Politikalarında bir paradigma değişikliği yaşanmadığını ifade eden Akdoğan, sözlerini şöyle sürdürdü:

"Çözüm Süreci sırasında örgütün istismarıyla bir güvenlik açığı oluşmuştur. Alınan tedbirlerle bu güvenlik açığı giderilmektedir. Bu halkın talebi, kamu düzeninin de gereğidir. Çünkü düzen almayan bir yerde hak ve özgürlükler yaşatılamaz, korunamaz. Bunların yapılması gerekiyor. 90'lı yıllara dönmekle hiçbir ilgisi yoktur. Bunu en iyi bölge insanı bilir. 90'lı yıllarda faili meçhuller vardır, yargısız infazlar vardır, hukuksuzluklar vardır, terörle mücadele bağlamında yapılmış çok büyük yanlışlıklar vardır. Bugün devlet terörle mücadeleyi hukuk içinde vermektedir. Demokrasiyi ve hukuku korumak için vermektedir. Halkın hak ve özgürlükleri çiğnenmesin diye vermektedir. Ve o gün olmayan demokratik reformlardı, yatırımlardı, hizmetlerdi, halkın kucaklanmasıydı. Bugün bunların hepsi var. Bunlara ilave olarak bu güvenlik tedbirlerinin de geliştirilmesi gerekiyor. Yani şartlar tamamen farklıdır, 90'lı yıllara dönüş kesinlikle söz konusu değildir. Güvenlikçi politikalara devlet teslim oldu yaklaşımı da son derece yanlıştır.

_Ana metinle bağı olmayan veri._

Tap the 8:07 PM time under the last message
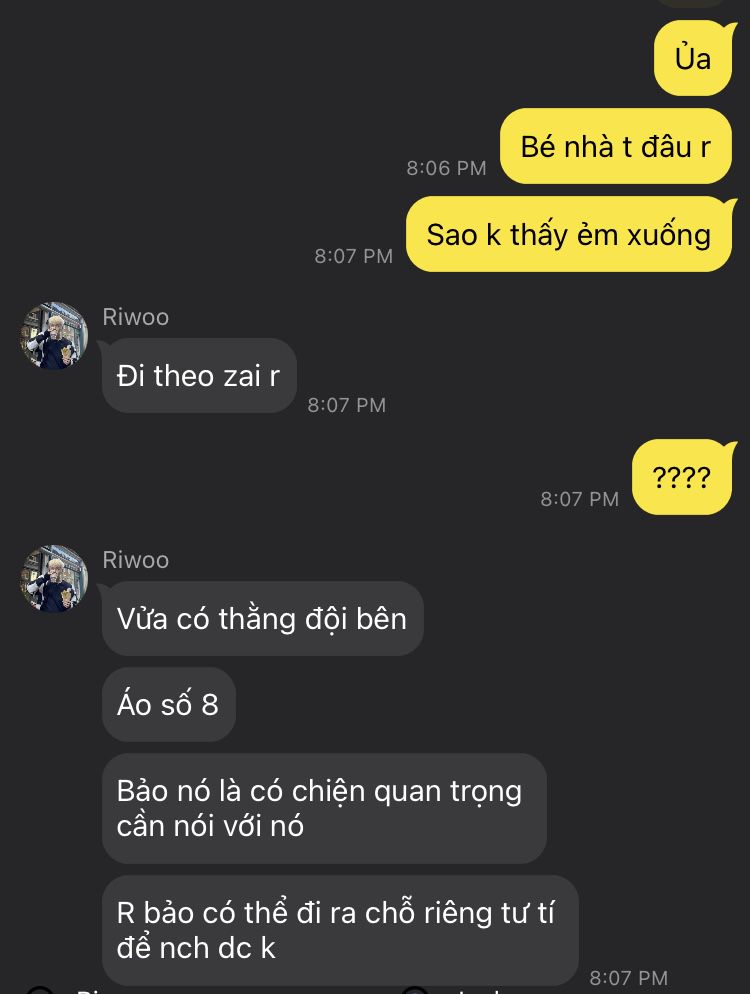 coord(629,978)
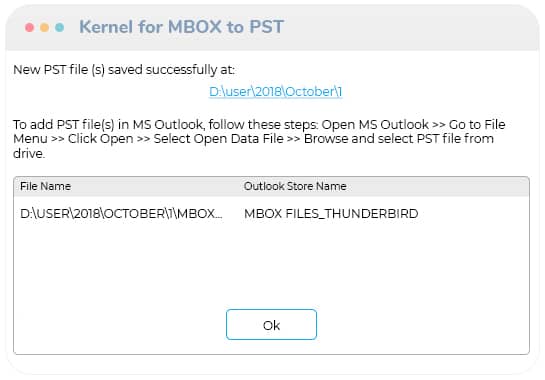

Devlet demokrasi ve hukuk zemininde kalarak terörle mücadele etmektedir, güvenlik tedbirleri almaktadır. Bunun yanında reformlardan, yatırımlara, hizmetlere kadar ne varsa eş zamanlı olarak bunlar da devam etmektedir."

-"Operasyonlar ezberi bozdu"

Yalçın Akdoğan, "DAEŞ operasyonlarının PKK operasyonlarını maskelemek için yapıldığı iddia ediliyor. Siz bu iddiaları nasıl değerlendiriyorsunuz" sorusuna, PKK'nın DAEŞ konusunda çok kirli bir kampanya yürüttüğünü söyledi.

Paralel yapı ve iş birlikçileri de dahil terör örgütlerinin Türkiye'yi uluslararası alanda zora düşürmek için "Türkiye, DAEŞ'i destekliyor" algısı oluşturmak istediğini belirten Akdoğan, "Çünkü kendileri DAEŞ'i bir kaldıraç olarak kullanmak istiyorlar. Asıl maskeleyen odur. DAEŞ'i maskeleyerek, DAEŞ ile verdikleri mücadeleyi maskeleyerek örgütü meşrulaştırmaya çalışıyorlar. PKK'ya uluslararası zeminde farklı bir konum üretmeye çalışıyorlar. Burada DAEŞ'i bu şekilde kullanan bir kere PKK'dır. Burada bizim verdiğimiz mücadele samimi bir mücadeledir" ifadesini kullandı. 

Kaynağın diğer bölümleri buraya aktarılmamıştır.